Vintage TV: Hummable television news themes

Did you know that all over the country, local TV news viewership is down?

It’s way down in every demographic except people older than 60. The older crowd remains stalwart: they watch local TV news. Trouble is, advertisers don’t care about you after you turn 40. If you’re a senior citizen, you’re not making your local TV station any money. And making money is what it’s all about.

I think I know what TV news’s trouble is.

It’s not that the stories they cover are long on drama and short on substance.

It’s not that stations got rid of all the older, experienced reporters and replaced them with fresh college grads (at a third the salary). Beauty pageant winners especially welcome!

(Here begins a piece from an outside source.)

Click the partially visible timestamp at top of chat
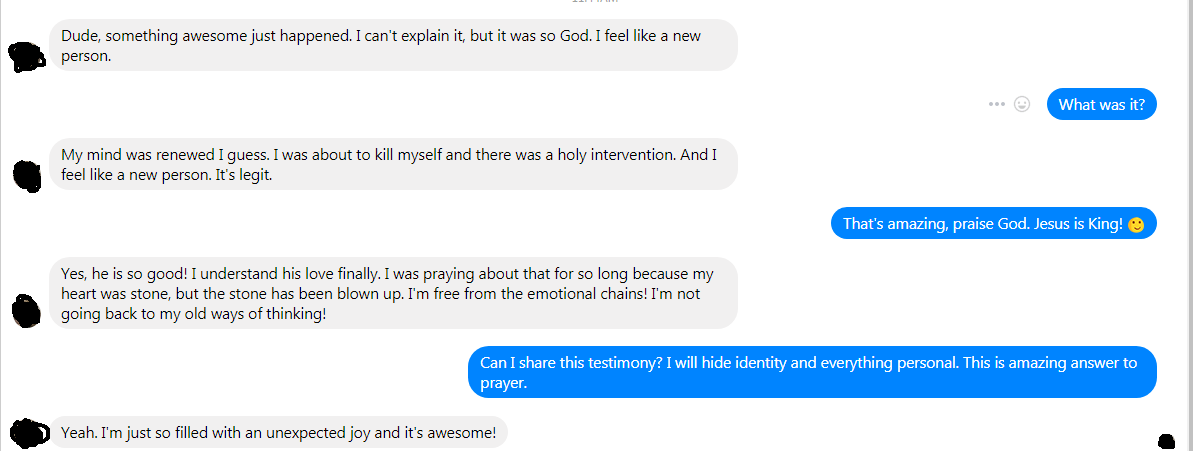This screenshot has height=451, width=1193. (596, 2)
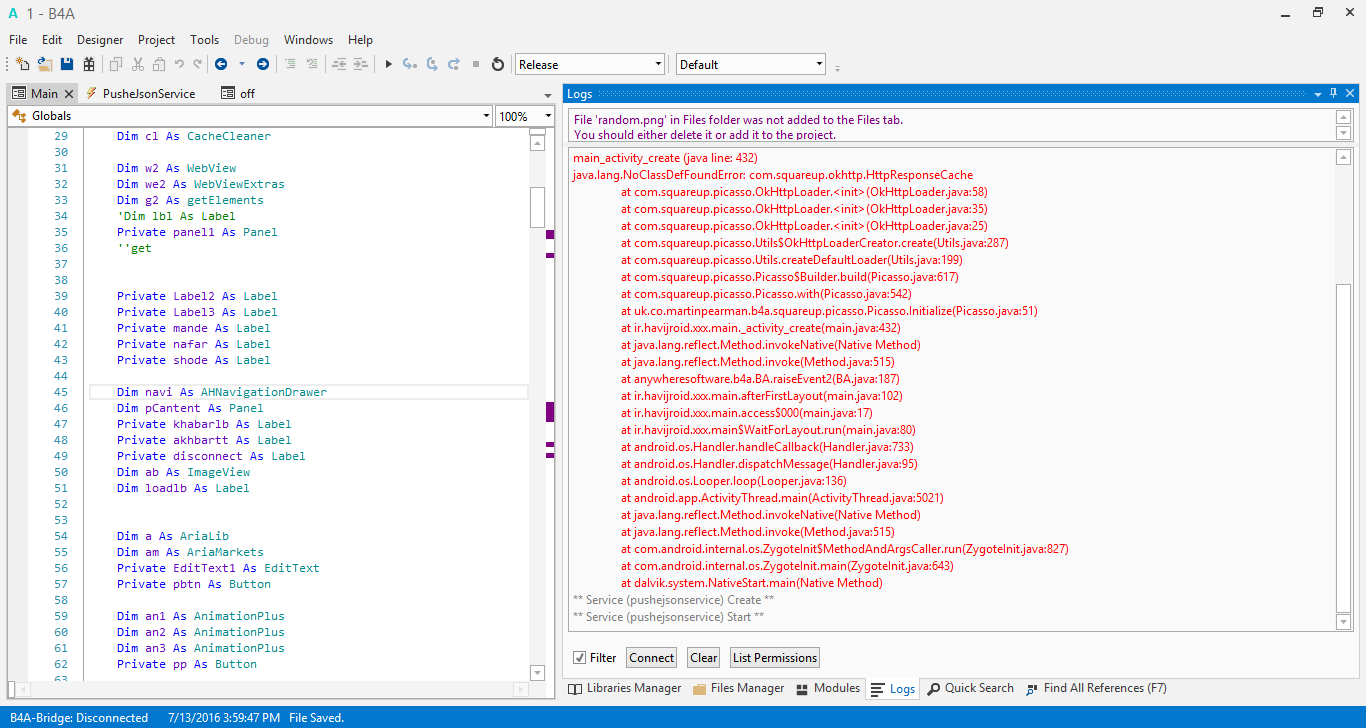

It’s not that stations cover Dancing With the Stars and American Idol as if these shows were actual news.

It’s not that if a single snowflake is sighted anywhere in the metropolitan area, the station goes wall-to-wall weather, pre-empting your favorite prime-time shows.

It’s not that they go live to the scene even when whatever happened there happened six hours ago (and they probably slap a Breaking News banner across the screen, too).

It’s not that it’s so much easier to just get your news on the Internet.

No, I think the real problem with local television news today – the real reason viewership is in the toilet – is the theme music. Seriously. If you still actually watch TV news, quick: can you hum your favorite news program’s current theme? Of course you can’t. Not only have news themes been squeezed out in favor of more commercials, the tiny bits of music that remain are throbbing, stabbing sturm und drang designed to make you think something Really, Really Important Is Happening Right Now So Whatever You Do Don’t Change the Channel!!!!!!!!!!! It’s exhausting! Nobody likes it!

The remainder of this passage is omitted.